Гость редакции — Иван Владимирович Крюков, генеральный директор Хабаровского краеведческого музея имени Н.И. Гродекова, кандидат исторических наук, депутат Законодательной думы Хабаровского края
— Совсем недавно в краевой думе говорили о культурном наследии. Что это было?
— Да, на заседании комитета мы слушали отчет краевого министерства культуры по выполнению региональной программы по культуре, часть которого была посвящена сохранению нематериального культурного наследия. Мы с депутатом Ольгой Вячеславовной Ушаковой были инициаторами поправок в краевой закон о культуре именно по этой теме.
— Поправки приняты, что изменится?
— Со следующего года должен быть создан реестр, куда внесем все, что связано с обычаями, с традициями, с языком коренных малочисленных народов Севера. Тем более что следующий год будет посвящен народным ремеслам и народному искусству.
— Так это по случаю годовщины?
— Нет, это не специально к годовщине. У меня, как у музейщика, как у работника культуры и просто как у человека, есть понимание значимости нашего культурного наследия, нашей этнографии. Это то, чем мы все вместе можем гордиться.
— Почему можем гордиться, а не гордимся? Про то, что можем, говорится годами. Когда же от будущего перейдем к настоящему?
— То, что касается культуры (я могу тельняшку порвать на себе), все сохраняется. Мы делаем экспозиции, проводим выставки, краевая научная библиотека выпустила этнографический атлас и т.д. Но в условиях негативного информационного хайпа мы просто забываем про национальную культуру, про то, что, к примеру, национальные языки могут попросту исчезнуть. Мы поглощены какой-то глобализацией, думаем, что сначала надо решить некие насущные проблемы, а уж потом все остальное.
— По экспозициям можно пример?
— У нас в Питере была выставка «Ковры Приамурья», которая потом поехала в Иркутск, 19 ноября она откроется в Хабаровске, а в следующем году она будет в Комсомольске и на Сахалине. Это проект нескольких дальневосточных регионов. Мы придумали интереснейший проект «Восток — Запад: путь навстречу», получили поддержку и краевого, и российского министерств культуры, хотя его реализует федеральный выставочный центр. То есть мы собрали этнографическую коллекцию из девяти дальневосточных регионов. Эта выставка сейчас стоит в Переславле-Залесском, потом будет в Сергиевом Посаде, затем поедет по другим городам.
Еще у нас каталогизировано все музейное этнографическое собрание материалов всех коренных малочисленных народов. То есть делается многое. Сейчас с этнографами мы задумали сделать выставку, посвященную шаманизму. А это сложнее. Это не только сэвэны, бубны, халаты шаманов, но и фотографии, и фольклор, и видеозаписи, и звук. Это все есть! Музей этим занимался. Другое дело, что только сейчас мы пришли к тому, что на законодательном уровне должен быть составлен реестр нематериального культурного наследия. На федеральном уровне сейчас тоже говорят о его сохранении, и, скорее всего, такой законопроект тоже будет, и этим будут заниматься все.

**ЗАДАНИЕ**: Какого числа, согласно интервью, выставка «Ковры Приамурья» откроется в Хабаровске?

**ИСХОДНЫЕ ДАННЫЕ**:
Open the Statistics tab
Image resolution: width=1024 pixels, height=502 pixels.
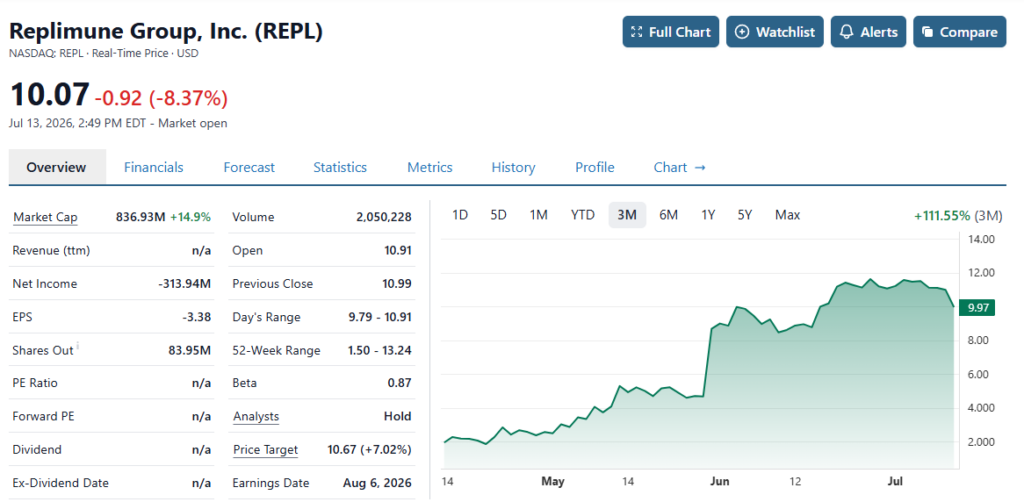pos(340,168)
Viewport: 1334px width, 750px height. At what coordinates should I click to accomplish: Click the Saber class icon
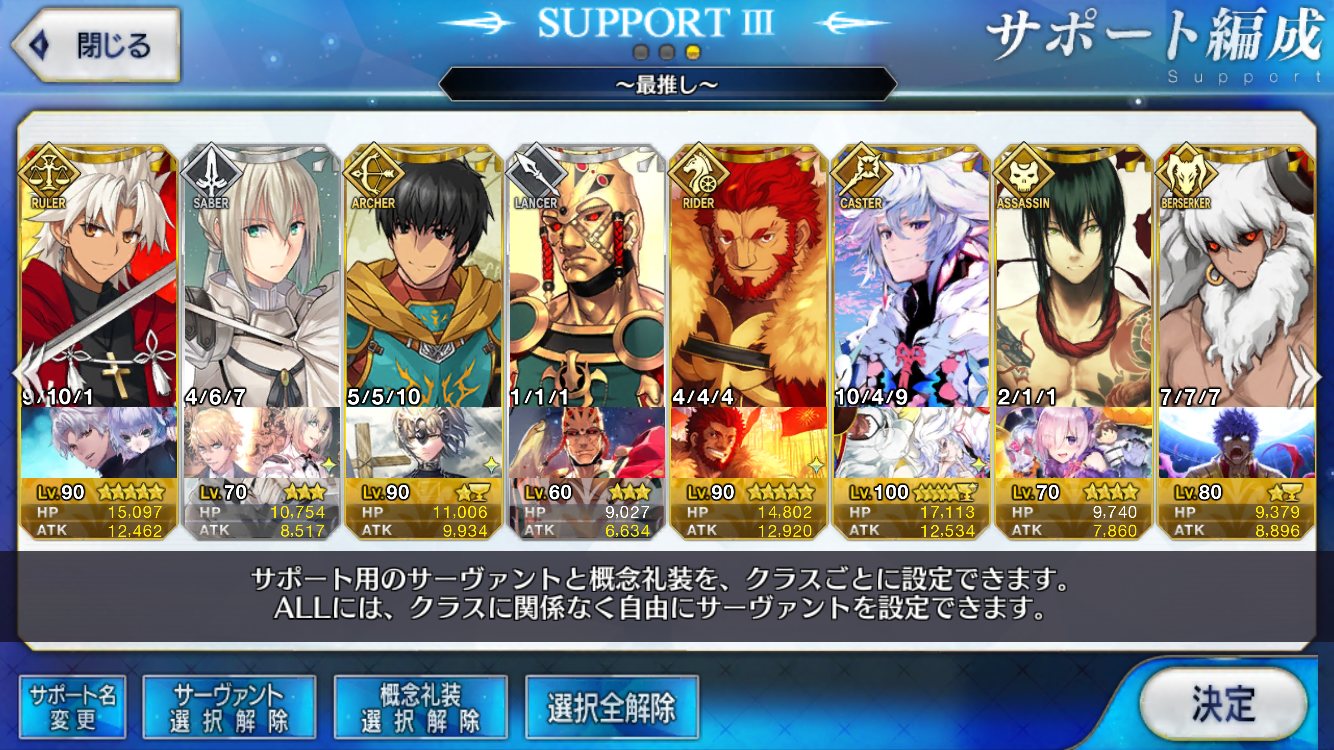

**ОТВЕТ К ЗАДАНИЮ**: 19 ноября.